Limit the amount of time students are in front of devices.

– Anonymous, 8th Grade Math/Science Coach

[Schools should] find a way to communicate to parents of online students that engagement is important. We need to find better ways to encourage participation of online students during class, and we need the parents to help us do this.

-Anonymous, 5th Grade Science/Social Studies teacher

Please change the schedules. We should not be on the computers for as long as we are. . . .  We are trying to fit a traditional day into an online environment.

-Kristofer, 11th Grade American History teacher

No “homework” [requirements] Kids are already at home sitting at the computer all day; having them back on it for hours asynchronously is not cool. I think any homework should be personal enrichment activities not requiring screen time.

-Paul, 12th Grade English teacher

One Thing You Can Count On: Teachers

One thing is clear. While no option—teaching remotely, in person, or hybrid—may be the one best solution for education during a global pandemic, educators are going to continue showing up. While they are exhausted, experiencing anxiety and frustration, they are not going to stop doing the job. With the increased frustrations surrounding working in this situation, it goes without saying that a little respect goes a long way. Our unwavering commitment to our work and our students deserves it.
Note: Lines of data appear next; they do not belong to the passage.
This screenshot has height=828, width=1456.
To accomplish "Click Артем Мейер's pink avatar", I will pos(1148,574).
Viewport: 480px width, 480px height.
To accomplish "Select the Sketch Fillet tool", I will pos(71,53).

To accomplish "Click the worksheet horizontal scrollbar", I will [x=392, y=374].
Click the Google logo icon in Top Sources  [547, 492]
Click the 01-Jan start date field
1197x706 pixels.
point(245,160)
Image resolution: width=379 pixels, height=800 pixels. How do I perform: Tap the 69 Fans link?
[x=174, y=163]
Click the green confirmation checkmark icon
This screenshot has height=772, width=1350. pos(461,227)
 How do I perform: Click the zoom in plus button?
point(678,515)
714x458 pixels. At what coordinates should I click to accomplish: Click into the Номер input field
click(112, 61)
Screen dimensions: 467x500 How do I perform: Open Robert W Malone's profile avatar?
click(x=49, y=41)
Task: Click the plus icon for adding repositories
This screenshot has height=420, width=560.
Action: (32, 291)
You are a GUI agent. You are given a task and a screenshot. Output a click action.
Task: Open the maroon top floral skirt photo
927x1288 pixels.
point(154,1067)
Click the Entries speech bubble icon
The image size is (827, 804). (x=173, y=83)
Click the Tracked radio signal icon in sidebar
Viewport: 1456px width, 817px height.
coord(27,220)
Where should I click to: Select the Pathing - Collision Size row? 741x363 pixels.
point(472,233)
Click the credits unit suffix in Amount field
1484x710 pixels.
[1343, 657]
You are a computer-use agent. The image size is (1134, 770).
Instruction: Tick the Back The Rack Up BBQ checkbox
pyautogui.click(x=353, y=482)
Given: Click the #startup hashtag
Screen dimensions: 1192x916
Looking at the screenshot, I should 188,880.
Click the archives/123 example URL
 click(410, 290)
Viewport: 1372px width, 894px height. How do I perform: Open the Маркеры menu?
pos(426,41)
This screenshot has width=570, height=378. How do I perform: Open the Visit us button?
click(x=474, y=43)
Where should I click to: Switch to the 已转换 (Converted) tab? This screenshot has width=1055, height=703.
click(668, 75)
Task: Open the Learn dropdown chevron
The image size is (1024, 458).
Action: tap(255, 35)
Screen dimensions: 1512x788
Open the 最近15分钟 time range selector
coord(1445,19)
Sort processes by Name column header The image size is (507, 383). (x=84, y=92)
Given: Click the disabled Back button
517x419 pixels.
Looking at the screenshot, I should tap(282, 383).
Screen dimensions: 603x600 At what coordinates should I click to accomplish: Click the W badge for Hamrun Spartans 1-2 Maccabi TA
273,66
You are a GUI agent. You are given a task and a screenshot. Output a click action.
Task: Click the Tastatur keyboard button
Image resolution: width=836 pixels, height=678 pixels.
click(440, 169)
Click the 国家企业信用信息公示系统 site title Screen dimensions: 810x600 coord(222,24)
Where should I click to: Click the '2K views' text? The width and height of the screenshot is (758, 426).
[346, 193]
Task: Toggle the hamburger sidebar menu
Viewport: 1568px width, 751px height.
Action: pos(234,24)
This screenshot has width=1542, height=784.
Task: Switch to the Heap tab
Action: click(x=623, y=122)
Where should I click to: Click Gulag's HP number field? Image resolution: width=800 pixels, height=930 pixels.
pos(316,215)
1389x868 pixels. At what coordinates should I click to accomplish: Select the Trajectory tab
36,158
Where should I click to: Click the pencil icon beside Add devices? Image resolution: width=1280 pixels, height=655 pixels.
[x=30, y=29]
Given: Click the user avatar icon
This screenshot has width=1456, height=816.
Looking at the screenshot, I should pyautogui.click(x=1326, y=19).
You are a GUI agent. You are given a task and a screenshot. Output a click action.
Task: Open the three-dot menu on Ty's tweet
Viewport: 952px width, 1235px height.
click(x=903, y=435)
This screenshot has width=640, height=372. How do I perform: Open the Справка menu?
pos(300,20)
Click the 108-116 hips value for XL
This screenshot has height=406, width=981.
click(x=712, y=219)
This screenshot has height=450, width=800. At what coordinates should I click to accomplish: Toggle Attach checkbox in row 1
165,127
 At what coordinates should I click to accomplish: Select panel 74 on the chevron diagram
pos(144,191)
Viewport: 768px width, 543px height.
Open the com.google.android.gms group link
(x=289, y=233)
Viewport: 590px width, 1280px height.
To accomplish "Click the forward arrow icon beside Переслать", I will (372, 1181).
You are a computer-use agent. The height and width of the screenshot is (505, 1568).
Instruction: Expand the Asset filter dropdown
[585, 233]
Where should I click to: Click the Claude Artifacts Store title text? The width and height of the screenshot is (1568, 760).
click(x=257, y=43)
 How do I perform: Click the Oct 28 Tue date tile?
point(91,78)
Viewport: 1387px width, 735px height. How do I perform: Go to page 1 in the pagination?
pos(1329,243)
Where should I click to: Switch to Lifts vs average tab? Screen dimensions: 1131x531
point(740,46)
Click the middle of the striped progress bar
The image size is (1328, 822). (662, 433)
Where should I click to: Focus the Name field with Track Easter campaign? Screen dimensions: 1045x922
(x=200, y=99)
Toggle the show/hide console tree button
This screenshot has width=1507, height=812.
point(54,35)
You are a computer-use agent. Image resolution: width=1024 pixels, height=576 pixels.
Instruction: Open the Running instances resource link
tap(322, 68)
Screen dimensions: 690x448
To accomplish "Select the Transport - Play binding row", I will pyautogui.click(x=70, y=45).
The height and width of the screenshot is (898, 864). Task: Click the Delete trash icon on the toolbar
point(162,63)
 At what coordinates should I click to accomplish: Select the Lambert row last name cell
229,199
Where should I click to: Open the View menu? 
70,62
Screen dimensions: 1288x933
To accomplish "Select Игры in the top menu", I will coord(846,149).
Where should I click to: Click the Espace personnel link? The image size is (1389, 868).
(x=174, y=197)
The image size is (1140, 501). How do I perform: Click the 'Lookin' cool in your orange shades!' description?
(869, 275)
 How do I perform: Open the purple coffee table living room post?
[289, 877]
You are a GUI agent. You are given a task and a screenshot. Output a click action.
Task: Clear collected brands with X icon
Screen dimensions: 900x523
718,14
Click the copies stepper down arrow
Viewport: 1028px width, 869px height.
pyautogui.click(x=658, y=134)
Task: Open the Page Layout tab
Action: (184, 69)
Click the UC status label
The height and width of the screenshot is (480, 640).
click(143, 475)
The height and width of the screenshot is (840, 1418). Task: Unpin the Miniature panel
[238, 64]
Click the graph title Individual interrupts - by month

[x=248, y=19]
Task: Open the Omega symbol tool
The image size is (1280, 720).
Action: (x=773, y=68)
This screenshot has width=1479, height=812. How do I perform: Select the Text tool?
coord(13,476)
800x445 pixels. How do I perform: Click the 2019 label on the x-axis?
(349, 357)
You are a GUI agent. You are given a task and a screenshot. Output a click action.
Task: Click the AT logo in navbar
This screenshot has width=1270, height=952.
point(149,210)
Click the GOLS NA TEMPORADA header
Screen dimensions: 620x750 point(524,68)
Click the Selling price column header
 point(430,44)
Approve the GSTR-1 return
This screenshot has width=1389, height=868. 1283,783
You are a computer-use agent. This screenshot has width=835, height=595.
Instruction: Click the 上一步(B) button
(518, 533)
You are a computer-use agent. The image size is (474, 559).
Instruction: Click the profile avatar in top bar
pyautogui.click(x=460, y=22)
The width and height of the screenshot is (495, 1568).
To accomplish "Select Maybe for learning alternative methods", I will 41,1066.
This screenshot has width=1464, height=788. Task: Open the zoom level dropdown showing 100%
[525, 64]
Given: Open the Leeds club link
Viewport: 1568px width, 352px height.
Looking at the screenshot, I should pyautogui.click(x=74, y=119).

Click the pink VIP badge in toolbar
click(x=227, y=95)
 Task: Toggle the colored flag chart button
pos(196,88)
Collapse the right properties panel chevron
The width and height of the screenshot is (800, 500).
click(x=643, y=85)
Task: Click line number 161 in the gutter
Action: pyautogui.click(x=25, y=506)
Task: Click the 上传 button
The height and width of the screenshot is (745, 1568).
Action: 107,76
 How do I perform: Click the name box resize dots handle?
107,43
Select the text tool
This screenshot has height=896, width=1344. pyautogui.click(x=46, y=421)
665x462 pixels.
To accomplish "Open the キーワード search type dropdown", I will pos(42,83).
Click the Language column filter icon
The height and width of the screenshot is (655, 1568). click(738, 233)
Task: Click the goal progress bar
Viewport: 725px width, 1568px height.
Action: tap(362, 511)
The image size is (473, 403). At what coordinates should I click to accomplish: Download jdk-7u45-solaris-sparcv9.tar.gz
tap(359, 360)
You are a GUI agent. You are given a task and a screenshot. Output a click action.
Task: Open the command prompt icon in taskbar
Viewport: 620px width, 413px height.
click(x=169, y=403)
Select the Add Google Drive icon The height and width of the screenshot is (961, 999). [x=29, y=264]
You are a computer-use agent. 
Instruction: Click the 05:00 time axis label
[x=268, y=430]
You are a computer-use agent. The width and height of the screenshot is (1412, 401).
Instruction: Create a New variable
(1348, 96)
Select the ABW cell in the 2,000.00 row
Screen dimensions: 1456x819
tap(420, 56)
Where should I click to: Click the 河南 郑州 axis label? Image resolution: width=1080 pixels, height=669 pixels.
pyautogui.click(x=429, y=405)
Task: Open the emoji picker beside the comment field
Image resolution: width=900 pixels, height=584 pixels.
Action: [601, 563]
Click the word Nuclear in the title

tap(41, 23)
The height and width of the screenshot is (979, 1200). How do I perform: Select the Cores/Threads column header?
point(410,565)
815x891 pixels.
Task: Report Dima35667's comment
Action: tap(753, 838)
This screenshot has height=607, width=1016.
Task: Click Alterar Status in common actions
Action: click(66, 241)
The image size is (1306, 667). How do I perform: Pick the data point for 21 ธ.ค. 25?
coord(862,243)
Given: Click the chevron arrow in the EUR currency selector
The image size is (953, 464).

All stakeholders should understand that we can all agree on one thing: everyone wants to be back in the school building. But it’s non-negotiable that we need to wait until that’s safe for everyone. While we remain in this complicated, sometimes messy space, we can continue to extend grace to one another and acknowledge that this isn’t an easy task for anyone. The best we can do is to lean in and remain focused on working together, not against one another.